• **TO DO**:
A – Translate this sentence from the replication service installation guide below into Spanish: "This is no longer handled by the rpm installation process and must be done manually."
B – Pick up the replication service installation guide below at its final line and write the next part.

• **EXCERPTED PASSAGE**:
The replication service talks to the ingest-server and will pull data when it is ready to the local preservation area. It then registers the token store and collection with ACE, completing ingestion of content into chronopolis.
Installation
Prereqs
- ACE - The replication shell will need to talk to ACE in order to register collections
- SSH + Rsync - Replication is done with rsync over ssh, so keys must me exchanged to any nodes planning on distributing content so that file transfers can occur.
- Preservation Area - The replication shell pulls from the ingest server directly to your preservation area on a posix file system. In the future we may expand this, for now it's local disk.
RPM
The replication shell is packaged in an rpm for ease of install
- Download the rpm from our build server
- Use yum to install the rpm: `yum install replication-shell-$version.rpm`
Installed files are as follows
Code Block |
---|
language | bash |
---|
title | EL6 Replication Files |
---|
collapse | true |
---|
|
[noarch] $ rpm -qlp replicationd-2.0.0-20171027.el6.noarch.rpm
/etc/init.d/replicationd
/usr/local/chronopolis/replication
/usr/local/chronopolis/replication/application.yml
/usr/local/chronopolis/replication/replicationd.jar
/var/log/chronopolis
|
Code Block |
---|
language | bash |
---|
title | EL7 Replication Files |
---|
collapse | true |
---|
|
[noarch] $ rpm -qlp replicationd-2.0.0-20171027.el7.noarch.rpm
/usr/lib/systemd/system/replicationd.service
/usr/local/chronopolis/replication
/usr/local/chronopolis/replication/application.yml
/usr/local/chronopolis/replication/replicationd.jar
/var/log/chronopolis
|
User Creation
A service user is also needed as part of the install process who can write to /var/log/chronopolis and the preservation storage defined in the configuration. This is no longer handled by the rpm installation process and must be done manually. By default the init scripts will look for a 'chronopolis' user, and if it is not found fail. These can be updated in the following places:
Code Block |
---|
language | bash |
---|
title | /etc/init.d/replicationd |
---|
collapse | true |
---|
|
18 # User to execute as
19 CHRON_USER="chronopolis" |
Code Block |
---|
language | bash |
---|
title | /usr/lib/systemd/system/replicationd.service |
---|
collapse | true |
---|
|
7 User=chronopolis
8 Group=chronopolis |
Configuration and Running
The replication shell reads the configuration file in /usr/local/chronopolis/replication/applicayion.yml
Code Block |
---|
language | text |
---|
title | application.yml |
---|
collapse | true |
---|
|
# Replication Configuration Properties
# Replication Service Configuration
# node: the name to use when sending notification messages
# send-on-success: flag to enable sending notification on successful replications
chron:
node: chron
smtp.send-on-success: true
# ACE-AM Configuration
# am: the endpoint of the Audit Manager application
# username: the username to connect to the Audit Manager with
# password: the password to connect to the Audit Manager with
ace:
am: http://localhost:8080/ace-am/
username: user
password: change-me
# Ingest API Configuration
# endpoint: the endpoint of the Ingest Server
# username: the username to connect to the Ingest Server with
# password: the password tot connect to the Ingest Server with
ingest.api:
endpoint: https://localhost:8080/ingest/
username: ingest-user
password: change-me
# Preservation Storage Configuration: Only posix supported at this time
# posix: a list of Storage Filesystems available
# id: the id of the Storage Filesystem (optional for replication - Storage doesn't need to be registered with the Ingest Server)

• **DATASET SECTION**:
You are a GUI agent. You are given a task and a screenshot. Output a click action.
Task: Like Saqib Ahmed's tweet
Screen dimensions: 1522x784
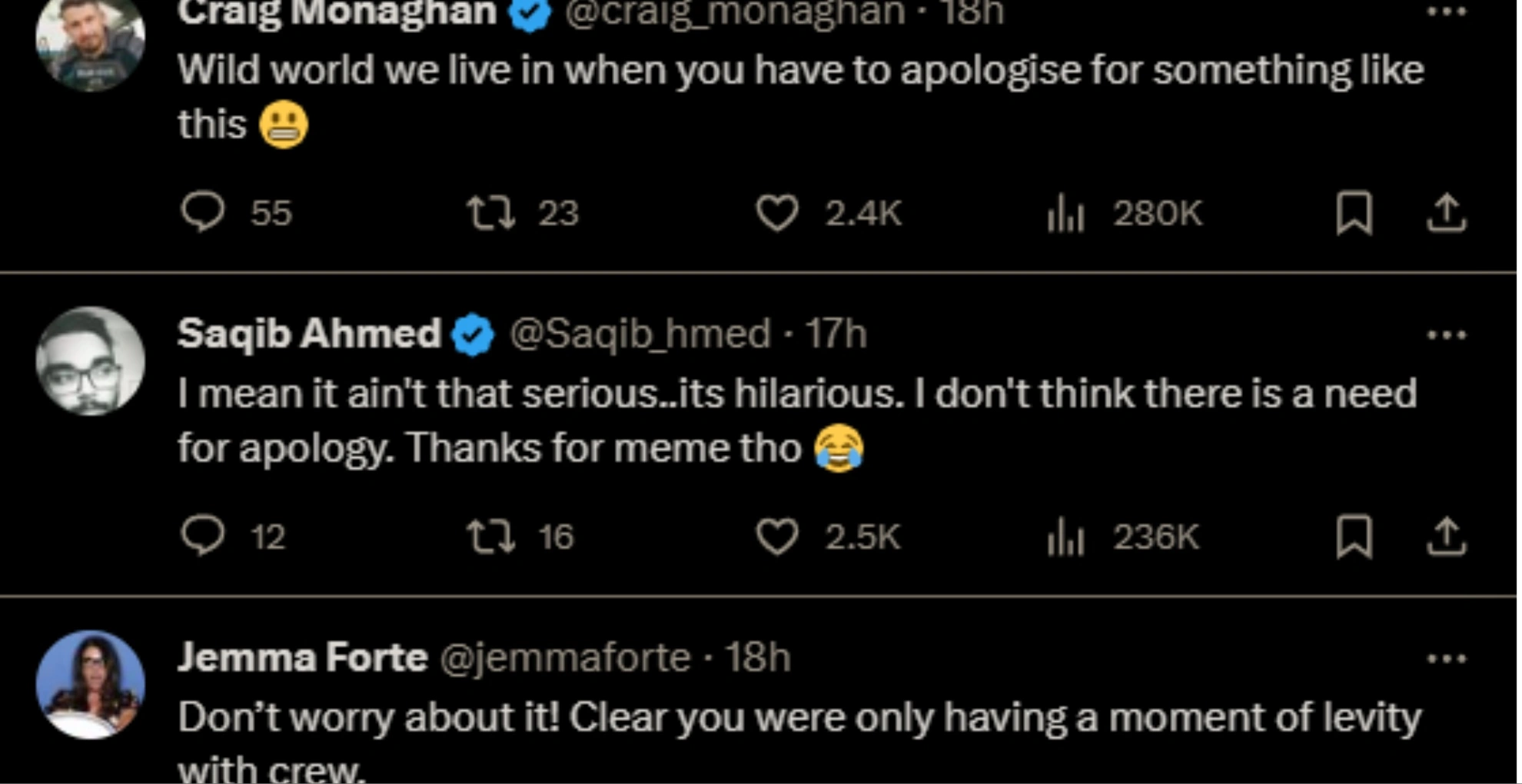tap(776, 537)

• **OUTPUTS IN ORDER**:
A – Esto ya no lo gestiona el proceso de instalación del rpm y debe hacerse manualmente.

B –
# path: the path on disk to the Storage FS
storage.preservation:
posix:
- id: 1
path: /export/bags/
- id: 2
path: /export/more-bags/
# Replication Cron Job Configuration
# The rate at which to poll the ingest server for replications
replication.cron: 0 0 * * * *
# Various Configuration Properties
# timeout: the timeout in Minutes for HTTP communication with the Audit Manager
ace.timeout: 5
# SMTP Configuration
smtp:
send: true
to: chron-support-l@mailman.ucsd.edu
from: localhost
host: localhost.localdomain
# Specify the active profile for loading various services, normally production
spring.profiles.active: production
spring.pid.file: /var/run/replicationd.pid
# Logging properties
logging.file: replication.log
logging.level:
org.springframework: ERROR
org.hibernate: ERROR
org.chronopolis: DEBUG |
Notes on Configuration
- The replication.cron timer sets how often the replication-shell queries the ingest-server for active replications. It uses a cron style formatting:
- The development profile can be used for testing configuration options. It remains in the foreground and has a limited set of commands.
- Currently multiple ingest servers will not be queried, only the first one on the list.
- The mail configuration (smtp) is set to send by default.
- If you don't want to send mail, or have a server which does not have smtp capabilities you can turn it off by setting smtp.send: false
- If the storage is not set up correctly, the replicationd process will not run. This includes existence, and r/w/e permissions
- The pid file likely should not be changed. If you do update it make sure to update the init scripts which rely on it as well.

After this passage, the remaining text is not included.